Lets start a brisbane support group or just hang out whos with me seriously?


----------



## mind_games

A quick look on meetup.com found this: http://www.meetup.com/Overcoming-Anxiety/
The group name is Overcoming Anxiety/ Awareness/Continual Improvement, but I see mention of SAD in the 'what members are saying' sections.

Also the meetup topics listed are: 


> Meetup topics  Shyness & Social Anxiety,  Anxiety and Social Phobias,  Anxiety /Panic Disorder,  Generalized Anxiety Disorder


----------



## matty

I am interested in meeting other people. If someone organises something pm me. :yes
Dont care if there are just a few people game. Be nice to meet some people and talk. Help each other out.


----------



## Phibes

mind_games said:


> A quick look on meetup.com found this: http://www.meetup.com/Overcoming-Anxiety/
> The group name is Overcoming Anxiety/ Awareness/Continual Improvement, but I see mention of SAD in the 'what members are saying' sections.
> 
> Also the meetup topics listed are:


Thanks for the links, I'm checking it out now.

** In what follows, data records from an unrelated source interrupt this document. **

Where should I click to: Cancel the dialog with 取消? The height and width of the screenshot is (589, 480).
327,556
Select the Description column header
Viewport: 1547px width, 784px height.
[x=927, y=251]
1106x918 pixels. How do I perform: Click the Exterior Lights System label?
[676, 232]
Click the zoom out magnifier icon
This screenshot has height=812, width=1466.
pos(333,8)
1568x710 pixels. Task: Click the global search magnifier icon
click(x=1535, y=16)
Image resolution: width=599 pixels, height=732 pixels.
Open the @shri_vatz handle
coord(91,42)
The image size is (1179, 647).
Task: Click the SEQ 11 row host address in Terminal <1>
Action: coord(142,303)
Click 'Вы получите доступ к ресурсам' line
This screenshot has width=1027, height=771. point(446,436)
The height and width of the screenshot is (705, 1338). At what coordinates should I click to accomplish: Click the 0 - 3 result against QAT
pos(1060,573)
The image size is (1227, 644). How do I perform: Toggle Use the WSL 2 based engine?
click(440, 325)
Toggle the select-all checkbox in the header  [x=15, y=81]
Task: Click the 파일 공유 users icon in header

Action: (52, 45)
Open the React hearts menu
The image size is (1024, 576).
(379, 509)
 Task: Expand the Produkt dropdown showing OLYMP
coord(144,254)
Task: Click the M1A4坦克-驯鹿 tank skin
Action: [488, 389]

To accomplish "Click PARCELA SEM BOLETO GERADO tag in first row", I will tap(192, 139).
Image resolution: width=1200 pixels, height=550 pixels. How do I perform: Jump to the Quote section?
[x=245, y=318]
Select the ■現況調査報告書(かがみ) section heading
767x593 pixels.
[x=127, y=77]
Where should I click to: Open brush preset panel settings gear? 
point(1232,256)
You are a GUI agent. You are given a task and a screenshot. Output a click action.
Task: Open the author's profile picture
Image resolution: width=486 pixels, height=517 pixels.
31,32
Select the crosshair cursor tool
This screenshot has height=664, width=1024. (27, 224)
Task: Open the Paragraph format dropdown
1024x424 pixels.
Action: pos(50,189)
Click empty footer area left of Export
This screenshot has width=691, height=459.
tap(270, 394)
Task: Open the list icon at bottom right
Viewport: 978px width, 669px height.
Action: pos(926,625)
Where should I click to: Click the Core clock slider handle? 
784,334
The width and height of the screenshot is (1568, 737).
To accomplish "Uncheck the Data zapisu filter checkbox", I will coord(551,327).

Seems like the amount of Brisbaner's on these forums is increasing.


----------



## mind_games

For the record, I'm not in Brisbane or in Aus. I was just bored, lol.


----------



## matty

mind_games said:


> For the record, I'm not in Brisbane or in Aus. I was just bored, lol.


Mind Games, If we have a group form I expect you there buddy. No excuses, no ifs, no buts.


----------



## jim_morrison

Soya said:


> Hey There,
> 
> Lets start a brisbane support group or just hang out whos with me seriously?


Yeah, that would be cool


----------



## Oneiros

hey... i just posted in the gathering section about a brisbane meet up... would be great to meet you guys. 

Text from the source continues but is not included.